:: Task goal ::
Only one stretch of the data below is needed: the line with "Task: Click the Bolt badge logo" through the last line. Output it exactly and drop the pictures.

(Supplied data Opens)

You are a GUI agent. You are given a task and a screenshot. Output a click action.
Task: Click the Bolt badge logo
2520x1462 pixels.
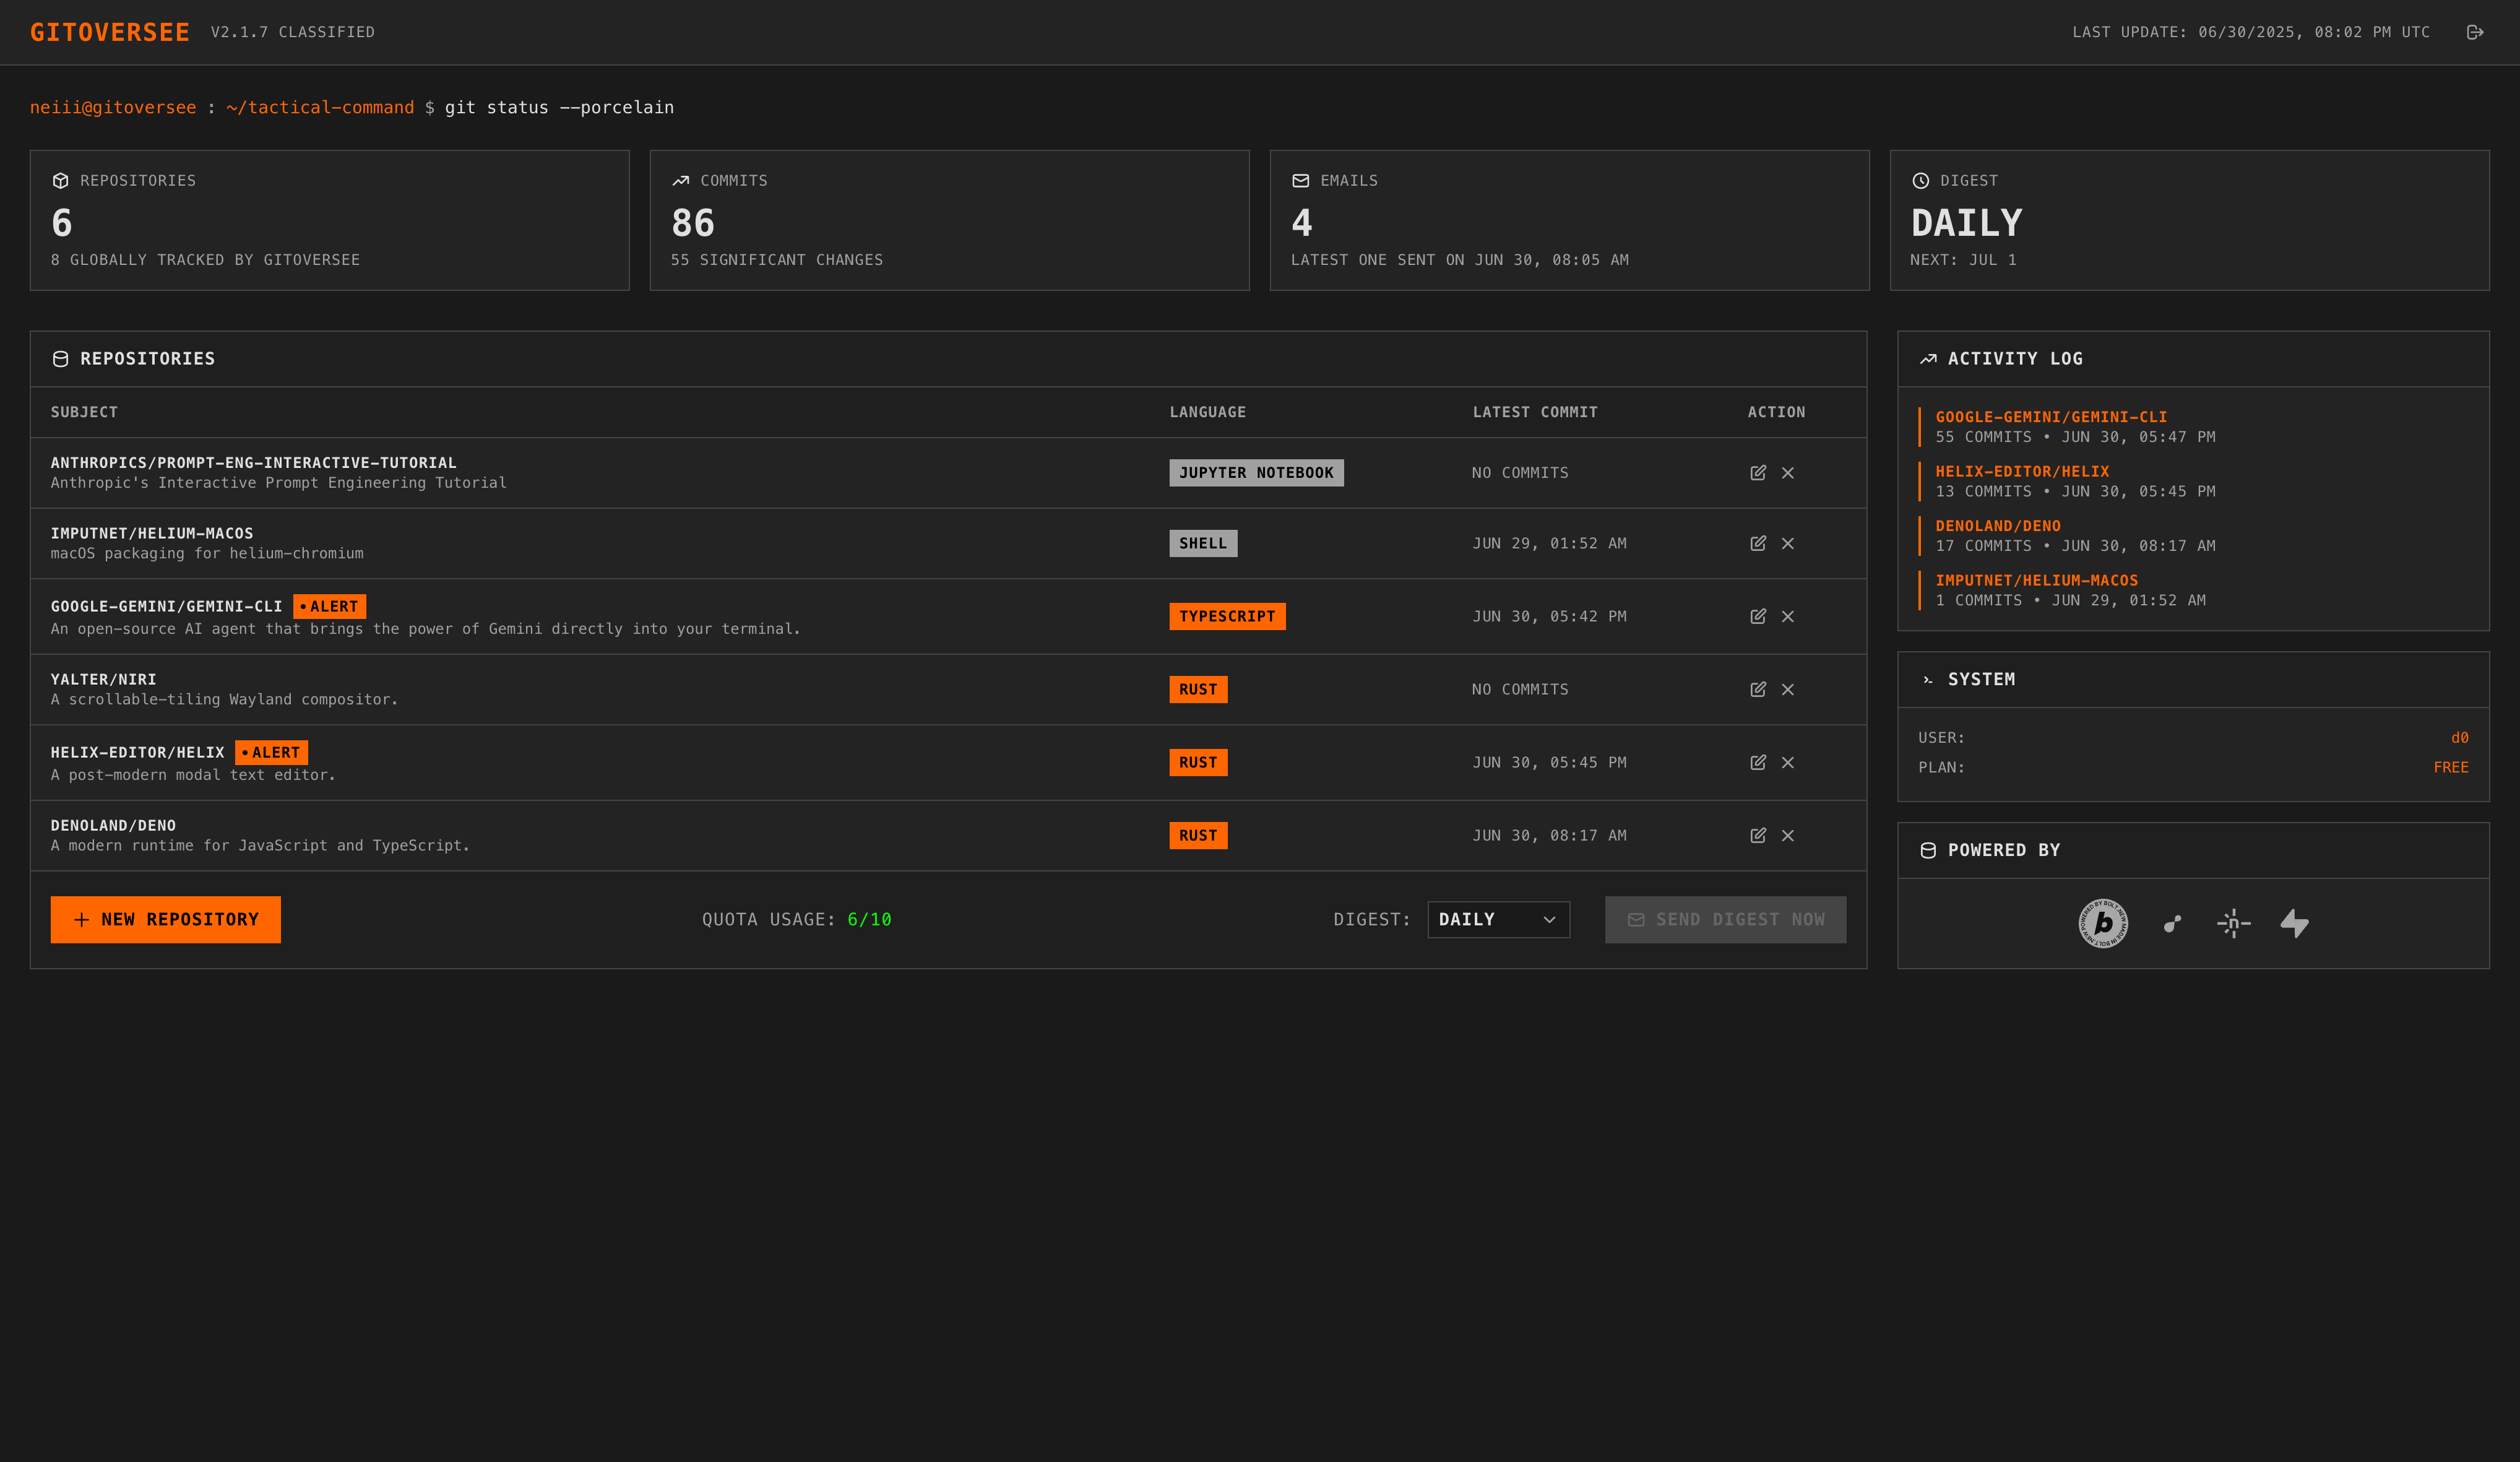(x=2103, y=923)
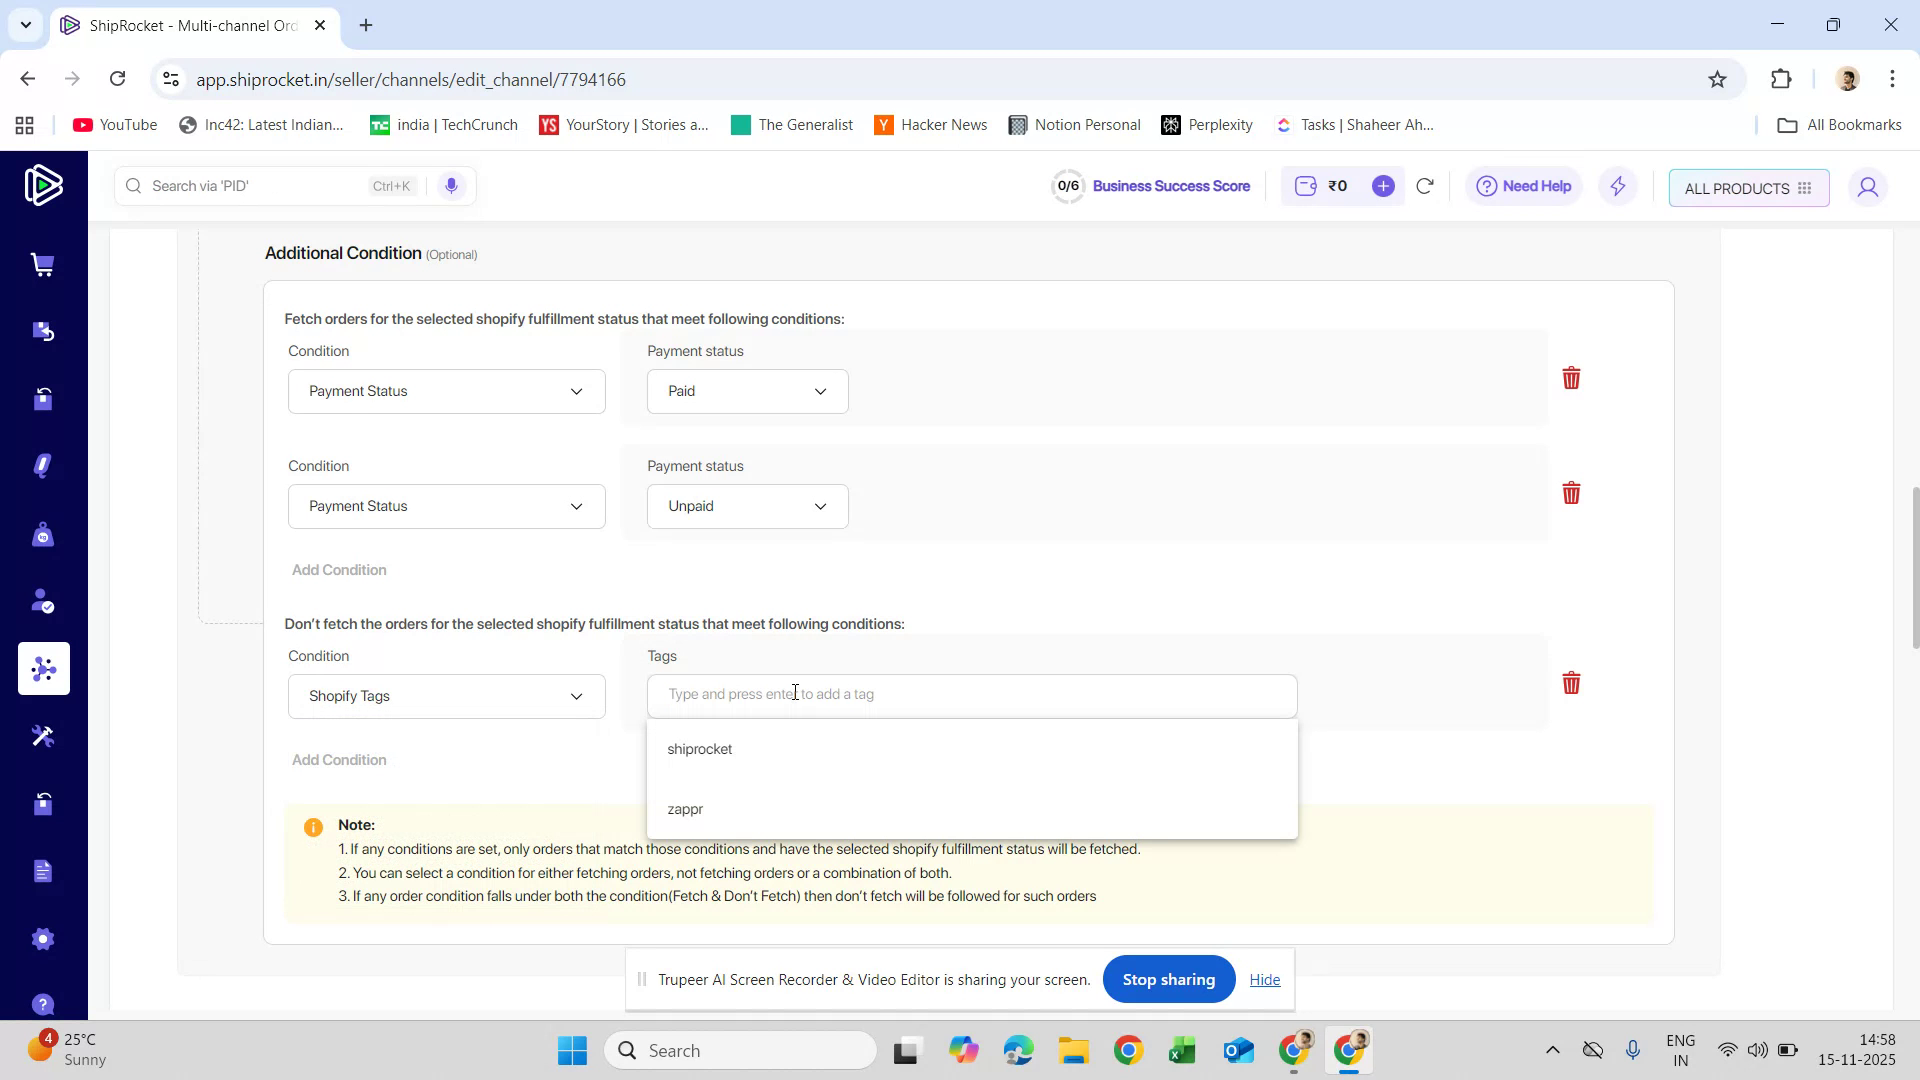Open the Shopify Tags condition dropdown
The height and width of the screenshot is (1080, 1920).
pyautogui.click(x=445, y=696)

(Supplied data Closes)

:: Expected answer ::
Task: Click the Bolt badge logo
2520x1462 pixels.
(x=2103, y=923)
Open the Shopify Tags condition dropdown
The height and width of the screenshot is (1080, 1920).
pyautogui.click(x=445, y=696)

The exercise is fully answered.